### Objective
Update the records below so that "computer-use agent" becomes "screen navigation assistant" everywhere it occurs, leaving every other character unchanged.

### Word and element location data

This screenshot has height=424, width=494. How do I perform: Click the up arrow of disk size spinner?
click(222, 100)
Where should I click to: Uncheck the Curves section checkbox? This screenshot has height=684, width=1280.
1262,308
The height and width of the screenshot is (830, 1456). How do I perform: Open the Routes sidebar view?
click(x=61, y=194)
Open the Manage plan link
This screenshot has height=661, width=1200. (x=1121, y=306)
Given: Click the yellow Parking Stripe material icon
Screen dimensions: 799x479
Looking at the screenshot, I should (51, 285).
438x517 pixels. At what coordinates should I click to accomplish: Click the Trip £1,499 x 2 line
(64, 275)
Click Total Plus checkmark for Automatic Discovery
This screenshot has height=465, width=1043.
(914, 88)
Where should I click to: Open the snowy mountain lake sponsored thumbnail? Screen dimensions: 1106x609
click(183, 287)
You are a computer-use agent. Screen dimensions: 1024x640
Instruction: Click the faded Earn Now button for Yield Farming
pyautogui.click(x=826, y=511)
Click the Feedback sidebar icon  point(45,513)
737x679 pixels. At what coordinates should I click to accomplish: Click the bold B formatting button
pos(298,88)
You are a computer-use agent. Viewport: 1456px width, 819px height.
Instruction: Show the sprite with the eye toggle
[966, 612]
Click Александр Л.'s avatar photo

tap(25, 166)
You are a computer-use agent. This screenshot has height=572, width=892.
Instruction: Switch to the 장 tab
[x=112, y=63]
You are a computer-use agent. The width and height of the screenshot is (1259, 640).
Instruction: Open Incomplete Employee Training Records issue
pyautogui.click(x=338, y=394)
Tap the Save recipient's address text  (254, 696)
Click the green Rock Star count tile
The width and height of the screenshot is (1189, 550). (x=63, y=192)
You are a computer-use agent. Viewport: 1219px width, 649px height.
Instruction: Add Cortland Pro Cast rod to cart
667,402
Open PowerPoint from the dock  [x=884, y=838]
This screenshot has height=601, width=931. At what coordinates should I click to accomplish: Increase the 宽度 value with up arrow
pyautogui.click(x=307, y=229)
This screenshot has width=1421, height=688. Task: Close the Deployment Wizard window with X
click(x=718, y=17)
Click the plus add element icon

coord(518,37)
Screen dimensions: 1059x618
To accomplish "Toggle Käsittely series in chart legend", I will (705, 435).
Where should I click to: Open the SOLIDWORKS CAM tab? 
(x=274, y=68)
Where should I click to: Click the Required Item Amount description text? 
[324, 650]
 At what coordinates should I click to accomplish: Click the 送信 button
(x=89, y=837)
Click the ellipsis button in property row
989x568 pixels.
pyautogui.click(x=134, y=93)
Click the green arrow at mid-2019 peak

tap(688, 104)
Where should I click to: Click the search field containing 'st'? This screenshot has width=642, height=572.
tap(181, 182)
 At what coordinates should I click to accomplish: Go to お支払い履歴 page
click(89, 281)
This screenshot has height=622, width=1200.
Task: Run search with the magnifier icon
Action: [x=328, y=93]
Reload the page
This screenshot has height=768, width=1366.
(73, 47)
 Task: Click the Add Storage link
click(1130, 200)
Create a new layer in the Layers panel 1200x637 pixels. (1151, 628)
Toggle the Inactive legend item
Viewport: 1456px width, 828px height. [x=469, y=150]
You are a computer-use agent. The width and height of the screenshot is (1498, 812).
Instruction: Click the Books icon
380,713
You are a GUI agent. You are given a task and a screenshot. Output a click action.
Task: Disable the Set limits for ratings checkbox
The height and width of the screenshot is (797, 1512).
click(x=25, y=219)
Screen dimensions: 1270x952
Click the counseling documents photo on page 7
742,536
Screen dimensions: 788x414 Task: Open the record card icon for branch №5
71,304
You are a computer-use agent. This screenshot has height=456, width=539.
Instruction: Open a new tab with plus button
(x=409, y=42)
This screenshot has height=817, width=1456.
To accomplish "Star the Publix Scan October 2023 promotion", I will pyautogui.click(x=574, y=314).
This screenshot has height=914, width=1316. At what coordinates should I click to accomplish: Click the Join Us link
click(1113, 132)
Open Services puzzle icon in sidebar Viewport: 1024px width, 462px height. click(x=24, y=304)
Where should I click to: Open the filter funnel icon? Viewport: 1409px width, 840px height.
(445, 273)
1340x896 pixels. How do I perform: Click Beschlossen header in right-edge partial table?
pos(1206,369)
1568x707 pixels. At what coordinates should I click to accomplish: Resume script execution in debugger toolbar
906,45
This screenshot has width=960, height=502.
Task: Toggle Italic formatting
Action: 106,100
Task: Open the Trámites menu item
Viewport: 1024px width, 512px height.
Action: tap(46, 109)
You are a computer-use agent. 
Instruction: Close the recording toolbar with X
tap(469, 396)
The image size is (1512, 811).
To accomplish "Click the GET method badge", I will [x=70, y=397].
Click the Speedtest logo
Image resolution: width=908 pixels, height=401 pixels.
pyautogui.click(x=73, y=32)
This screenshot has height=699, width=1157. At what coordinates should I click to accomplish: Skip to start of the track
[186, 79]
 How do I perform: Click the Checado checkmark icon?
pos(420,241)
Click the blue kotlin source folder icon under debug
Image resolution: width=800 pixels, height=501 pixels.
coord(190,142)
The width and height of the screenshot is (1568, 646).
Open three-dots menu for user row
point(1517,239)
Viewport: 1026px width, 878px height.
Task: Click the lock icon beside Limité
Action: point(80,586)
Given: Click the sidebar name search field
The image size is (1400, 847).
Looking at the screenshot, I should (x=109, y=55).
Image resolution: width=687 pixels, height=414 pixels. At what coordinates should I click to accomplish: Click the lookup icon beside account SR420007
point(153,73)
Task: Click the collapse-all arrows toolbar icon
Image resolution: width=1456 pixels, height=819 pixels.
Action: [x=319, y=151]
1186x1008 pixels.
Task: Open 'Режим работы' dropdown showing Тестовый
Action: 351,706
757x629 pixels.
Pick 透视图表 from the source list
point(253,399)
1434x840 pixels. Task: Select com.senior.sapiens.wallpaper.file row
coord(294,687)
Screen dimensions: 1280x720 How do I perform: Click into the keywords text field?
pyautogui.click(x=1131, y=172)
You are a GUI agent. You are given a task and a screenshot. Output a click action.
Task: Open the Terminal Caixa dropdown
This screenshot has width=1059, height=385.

### Solution
This screenshot has height=424, width=494. How do I perform: Click the up arrow of disk size spinner?
click(222, 100)
Where should I click to: Uncheck the Curves section checkbox? This screenshot has height=684, width=1280.
1262,308
The height and width of the screenshot is (830, 1456). How do I perform: Open the Routes sidebar view?
click(x=61, y=194)
Open the Manage plan link
This screenshot has height=661, width=1200. (x=1121, y=306)
Given: Click the yellow Parking Stripe material icon
Screen dimensions: 799x479
Looking at the screenshot, I should (51, 285).
438x517 pixels. At what coordinates should I click to accomplish: Click the Trip £1,499 x 2 line
(64, 275)
Click Total Plus checkmark for Automatic Discovery
This screenshot has height=465, width=1043.
(914, 88)
Where should I click to: Open the snowy mountain lake sponsored thumbnail? Screen dimensions: 1106x609
click(183, 287)
You are a screen navigation assistant. Screen dimensions: 1024x640
Instruction: Click the faded Earn Now button for Yield Farming
pyautogui.click(x=826, y=511)
Click the Feedback sidebar icon  point(45,513)
737x679 pixels. At what coordinates should I click to accomplish: Click the bold B formatting button
pos(298,88)
You are a screen navigation assistant. Viewport: 1456px width, 819px height.
Instruction: Show the sprite with the eye toggle
[966, 612]
Click Александр Л.'s avatar photo

tap(25, 166)
You are a screen navigation assistant. This screenshot has height=572, width=892.
Instruction: Switch to the 장 tab
[x=112, y=63]
You are a screen navigation assistant. The width and height of the screenshot is (1259, 640).
Instruction: Open Incomplete Employee Training Records issue
pyautogui.click(x=338, y=394)
Tap the Save recipient's address text  (254, 696)
Click the green Rock Star count tile
The width and height of the screenshot is (1189, 550). (x=63, y=192)
You are a screen navigation assistant. Viewport: 1219px width, 649px height.
Instruction: Add Cortland Pro Cast rod to cart
667,402
Open PowerPoint from the dock  [x=884, y=838]
This screenshot has height=601, width=931. At what coordinates should I click to accomplish: Increase the 宽度 value with up arrow
pyautogui.click(x=307, y=229)
This screenshot has width=1421, height=688. Task: Close the Deployment Wizard window with X
click(x=718, y=17)
Click the plus add element icon

coord(518,37)
Screen dimensions: 1059x618
To accomplish "Toggle Käsittely series in chart legend", I will (705, 435).
Where should I click to: Open the SOLIDWORKS CAM tab? 
(x=274, y=68)
Where should I click to: Click the Required Item Amount description text? 
[324, 650]
 At what coordinates should I click to accomplish: Click the 送信 button
(x=89, y=837)
Click the ellipsis button in property row
989x568 pixels.
pyautogui.click(x=134, y=93)
Click the green arrow at mid-2019 peak

tap(688, 104)
Where should I click to: Click the search field containing 'st'? This screenshot has width=642, height=572.
tap(181, 182)
 At what coordinates should I click to accomplish: Go to お支払い履歴 page
click(89, 281)
This screenshot has height=622, width=1200.
Task: Run search with the magnifier icon
Action: [x=328, y=93]
Reload the page
This screenshot has height=768, width=1366.
(73, 47)
 Task: Click the Add Storage link
click(1130, 200)
Create a new layer in the Layers panel 1200x637 pixels. (1151, 628)
Toggle the Inactive legend item
Viewport: 1456px width, 828px height. [x=469, y=150]
You are a screen navigation assistant. The width and height of the screenshot is (1498, 812).
Instruction: Click the Books icon
380,713
You are a GUI agent. You are given a task and a screenshot. Output a click action.
Task: Disable the Set limits for ratings checkbox
The height and width of the screenshot is (797, 1512).
click(x=25, y=219)
Screen dimensions: 1270x952
Click the counseling documents photo on page 7
742,536
Screen dimensions: 788x414 Task: Open the record card icon for branch №5
71,304
You are a screen navigation assistant. This screenshot has height=456, width=539.
Instruction: Open a new tab with plus button
(x=409, y=42)
This screenshot has height=817, width=1456.
To accomplish "Star the Publix Scan October 2023 promotion", I will pyautogui.click(x=574, y=314).
This screenshot has height=914, width=1316. At what coordinates should I click to accomplish: Click the Join Us link
click(1113, 132)
Open Services puzzle icon in sidebar Viewport: 1024px width, 462px height. click(x=24, y=304)
Where should I click to: Open the filter funnel icon? Viewport: 1409px width, 840px height.
(445, 273)
1340x896 pixels. How do I perform: Click Beschlossen header in right-edge partial table?
pos(1206,369)
1568x707 pixels. At what coordinates should I click to accomplish: Resume script execution in debugger toolbar
906,45
This screenshot has width=960, height=502.
Task: Toggle Italic formatting
Action: 106,100
Task: Open the Trámites menu item
Viewport: 1024px width, 512px height.
Action: tap(46, 109)
You are a screen navigation assistant. 
Instruction: Close the recording toolbar with X
tap(469, 396)
The image size is (1512, 811).
To accomplish "Click the GET method badge", I will [x=70, y=397].
Click the Speedtest logo
Image resolution: width=908 pixels, height=401 pixels.
pyautogui.click(x=73, y=32)
This screenshot has height=699, width=1157. At what coordinates should I click to accomplish: Skip to start of the track
[186, 79]
 How do I perform: Click the Checado checkmark icon?
pos(420,241)
Click the blue kotlin source folder icon under debug
Image resolution: width=800 pixels, height=501 pixels.
coord(190,142)
The width and height of the screenshot is (1568, 646).
Open three-dots menu for user row
point(1517,239)
Viewport: 1026px width, 878px height.
Task: Click the lock icon beside Limité
Action: point(80,586)
Given: Click the sidebar name search field
The image size is (1400, 847).
Looking at the screenshot, I should (x=109, y=55).
Image resolution: width=687 pixels, height=414 pixels. At what coordinates should I click to accomplish: Click the lookup icon beside account SR420007
point(153,73)
Task: Click the collapse-all arrows toolbar icon
Image resolution: width=1456 pixels, height=819 pixels.
Action: [x=319, y=151]
1186x1008 pixels.
Task: Open 'Режим работы' dropdown showing Тестовый
Action: 351,706
757x629 pixels.
Pick 透视图表 from the source list
point(253,399)
1434x840 pixels. Task: Select com.senior.sapiens.wallpaper.file row
coord(294,687)
Screen dimensions: 1280x720 How do I perform: Click into the keywords text field?
pyautogui.click(x=1131, y=172)
You are a GUI agent. You are given a task and a screenshot. Output a click action.
Task: Open the Terminal Caixa dropdown
This screenshot has width=1059, height=385.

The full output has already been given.